Xavier soltó un gemido.

—Vamos allá.

—Ya conoces las reglas —gritó Wesley—. El último que llegue se baña desnudo.

—Dios Santo, realmente han descubierto la cima de la estimulación intelectual —refunfuñó Ben.

Xavier se puso en pie con gesto renuente y lo miré, sorprendida.

—No vas a ir, ¿no? —pregunté.

—Esta carrera es una tradición en Bryce —repuso riendo—. Lo hacemos cada año, estemos donde estemos. Pero no te preocupes, nunca llego el último.

—No estés tan seguro —alardeó Lawson saltando del porche y corriendo a toda velocidad hacia el bosque que se encontraba en la parte trasera del terreno—. ¡Llevo ventaja!

Los demás chicos siguieron su ejemplo, empujándose los unos a los otros sin contemplaciones mientras corrían. Avanzaron chocando entre sí por los matorrales en dirección a campo abierto, como en una estampida.

Cuando hubieron desaparecido de la vista, dejé a Ben con sus reflexiones filosóficas y fui adentro en busca de Molly. Ella y las chicas habían cambiado de sitio y las encontré apiñadas con actitud misteriosa al pie de las escaleras. Abigail llevaba una gran bolsa de papel debajo del brazo. Todas estaban muy serias.

—¡Beth! —Molly me agarró del brazo en cuanto llegué a su lado—. Me alegro de que estés aquí: estamos a punto de empezar.

—¿Empezar el qué? —pregunté con curiosidad.

—La sesión de espiritismo.

Ahogué un gemido: así que no se habían olvidado. Tenía la esperanza de que abandonaran el plan en cuanto empezaran a divertirse en la fiesta.

—No podéis hablar en serio, chicas —dije, pero me di cuenta de que me miraban con absoluta sinceridad. Intenté una estrategia distinta—: Eh, Abby, Hank Hunt está fuera. Parece que le iría bien un poco de compañía.

Abigail estaba loca por Hank Hunt desde el primer curso y no había dejado de desbarrar sobre él desde entonces. Pero esa noche ni siquiera él podía despistarla del plan que se traían entre manos.

—A quién le importa Hank Hunt —repuso Abigail en tono de mofa—. Esto es súper más importante.
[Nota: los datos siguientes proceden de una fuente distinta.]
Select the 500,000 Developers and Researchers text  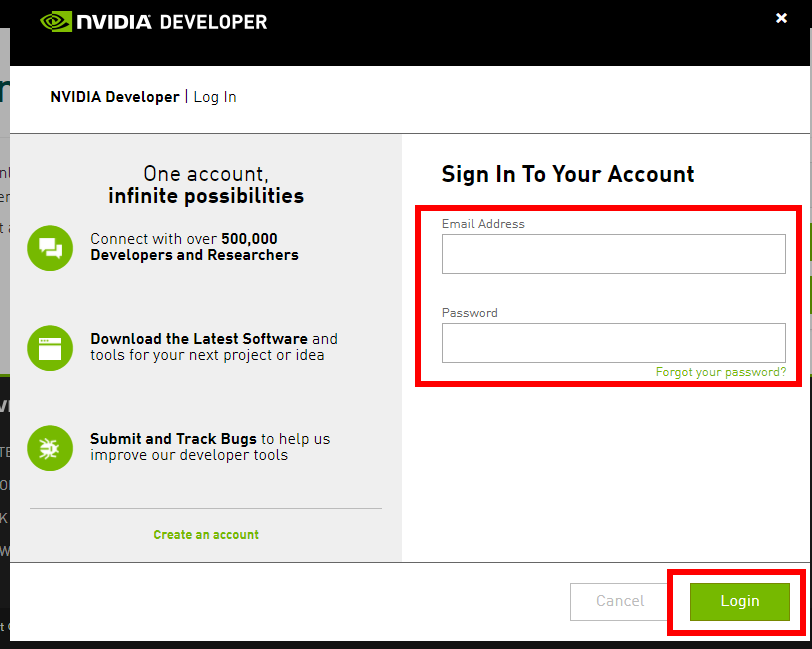pos(195,247)
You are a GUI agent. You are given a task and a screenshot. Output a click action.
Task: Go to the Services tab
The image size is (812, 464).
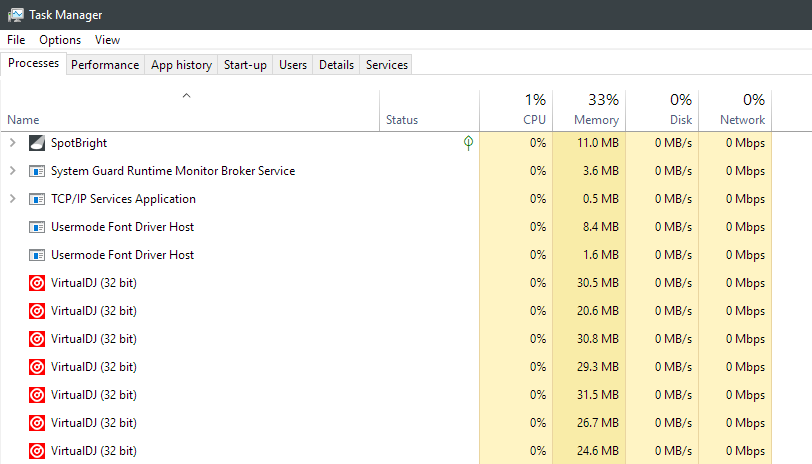[386, 65]
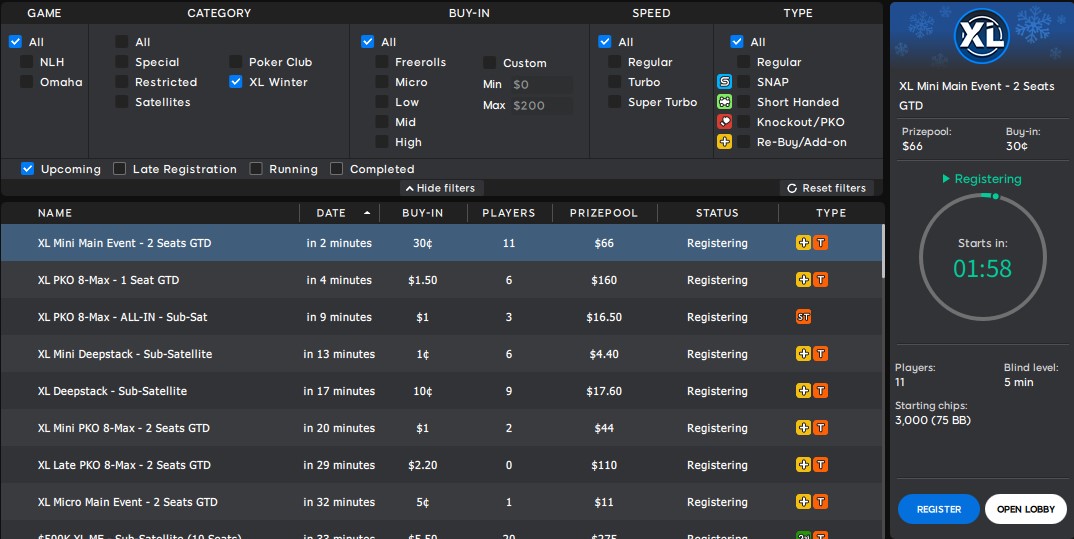Click the Max custom buy-in input field

(540, 105)
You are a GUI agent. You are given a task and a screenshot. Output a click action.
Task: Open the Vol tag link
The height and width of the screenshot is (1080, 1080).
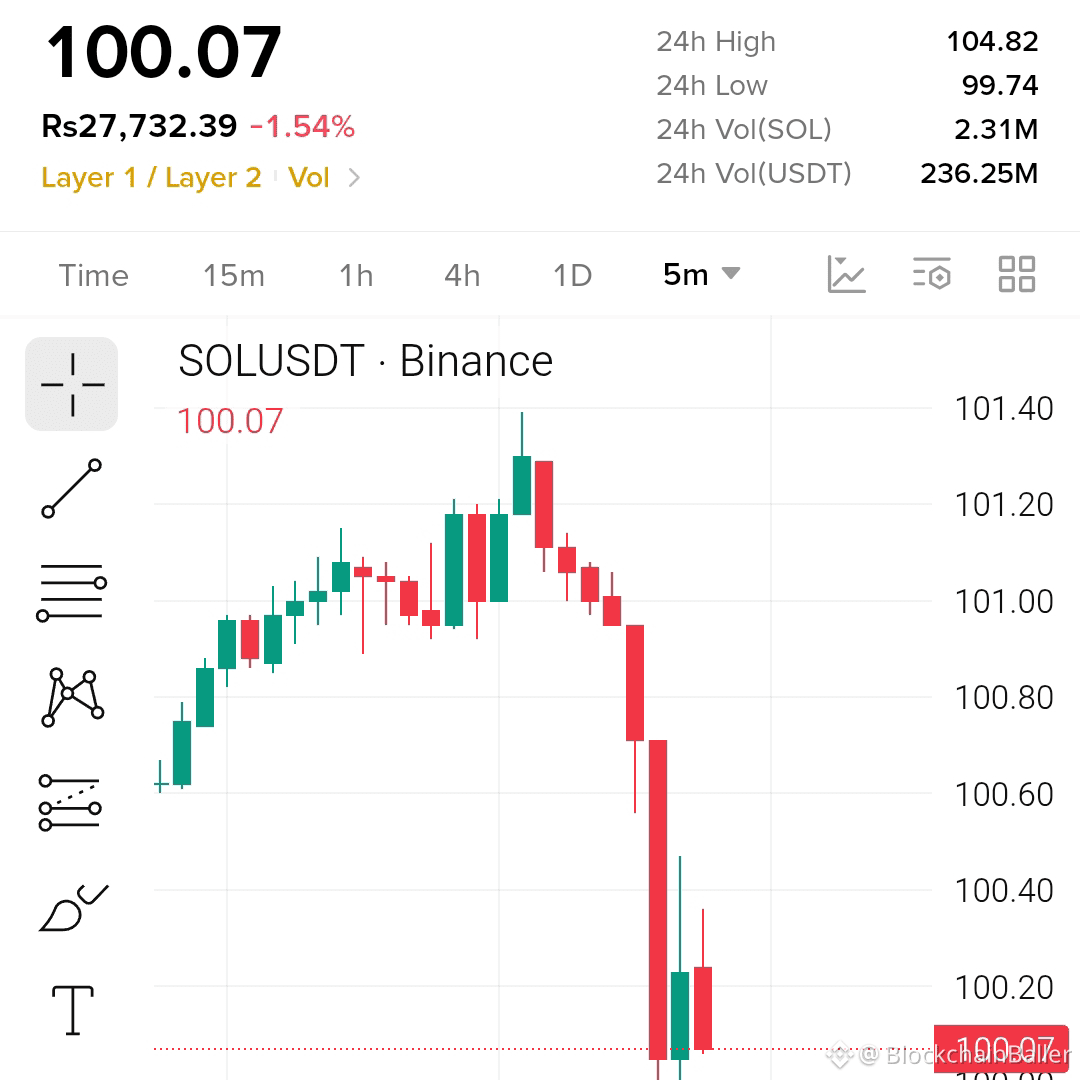[x=309, y=178]
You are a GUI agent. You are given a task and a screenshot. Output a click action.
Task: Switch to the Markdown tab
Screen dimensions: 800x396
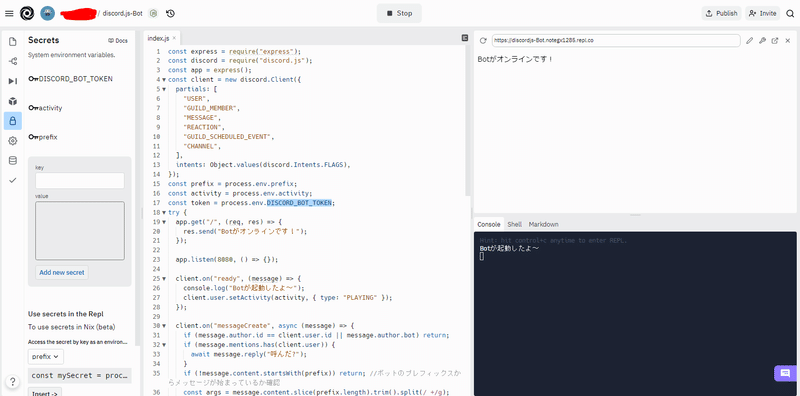tap(543, 224)
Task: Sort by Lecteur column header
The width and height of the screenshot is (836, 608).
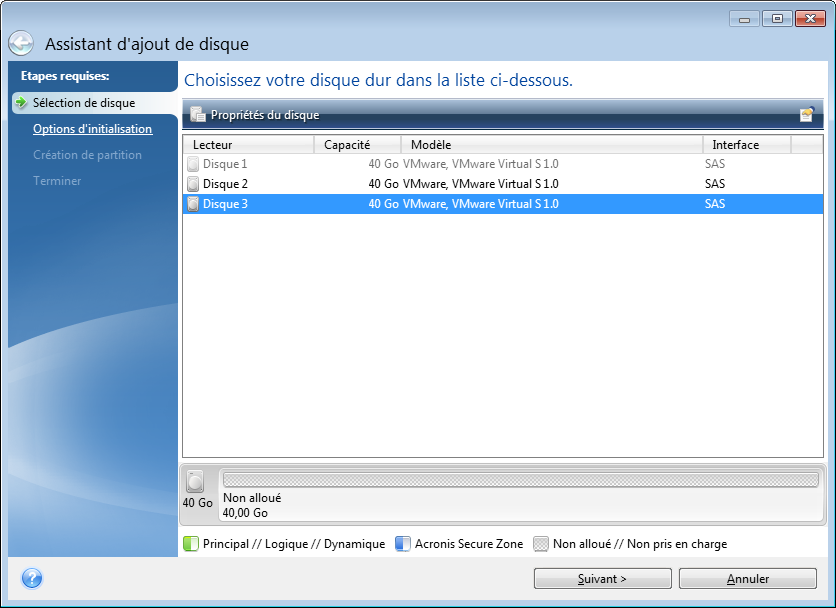Action: point(248,145)
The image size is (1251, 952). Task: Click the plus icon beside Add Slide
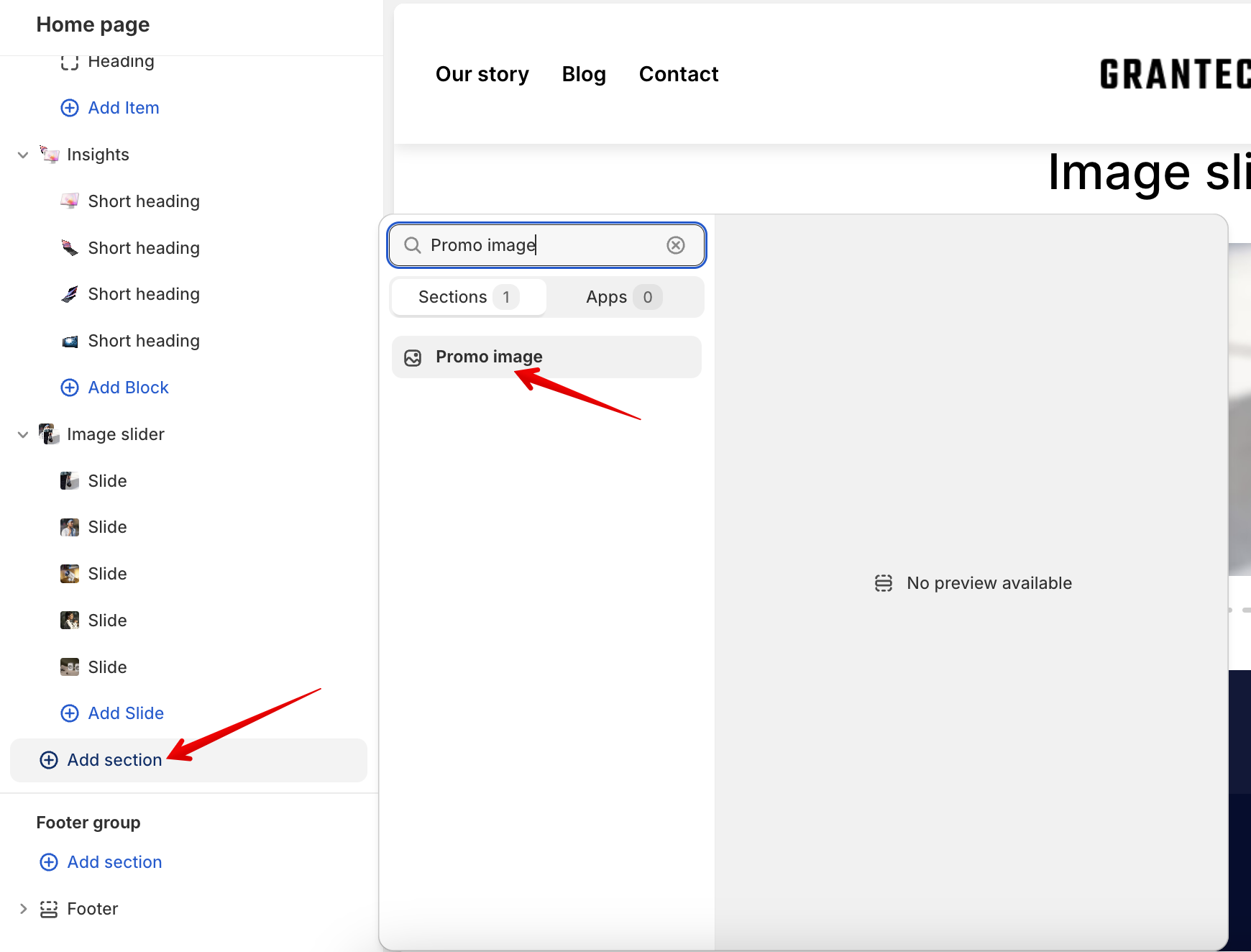click(x=70, y=713)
Vamos a buscar una habitación vacía.

—No —dije, negando firmemente con la cabeza—. Venga, chicas, ¿es que no podemos encontrar otra cosa que hacer?

—Pero es Halloween —protestó Hallie con un mohín infantil—. Queremos hablar con los fantasmas.

—Los muertos deben quedarse donde están —contesté—. ¿Es que no podéis jugar a pescar manzanas con la boca o algo?

—No seas tan aguafiestas —dijo Savannah. Se puso en pie y empezó a tirar de mí escaleras arriba. Las demás nos siguieron con gran excitación—. ¿Qué puede pasar?

—¿Es una pregunta retórica? —respondí, apartándome—. ¿Qué puede no pasar?

—No creerás de verdad en fantasmas, ¿no, Bethie? —preguntó Madison—. Solo queremos divertirnos un poco.

—Creo que no deberíamos jugar con esto —dije con un suspiro.

—Vale, pues no vengas —me cortó Hallie con aspereza—. Quédate aquí abajo sola a esperar a Xavier, como haces siempre. Sabíamos que te rajarías de todas maneras. Nos divertiremos sin ti.

Me miró con una expresión dolida y las demás asintieron con la cabeza, apoyándola. Yo no conseguía hacerles entender el peligro que su plan conllevaba. ¿Cómo explicar a unas niñas que es peligroso jugar con fuego si nunca se han quemado? Deseé que Gabriel estuviera allí. Él emanaba autoridad y hubiera sabido exactamente qué decir para hacerlas cambiar de opinión: siempre ejercía ese efecto en las personas.

En cambio, allí estaba yo, como una ceniza aguafiestas. Vaya ángel guardián estaba hecha. Sabía que no tenía el poder de impedirles nada, pero no podía permitir que continuaran sin mí. Si pasaba algo, por lo menos estaría con ellas para enfrentarme con lo que se encontraran. Las chicas ya estaban subiendo escaleras arriba cogidas del brazo y susurraban con gran excitación.

—Chicas —llamé—. Esperad… voy con vosotras.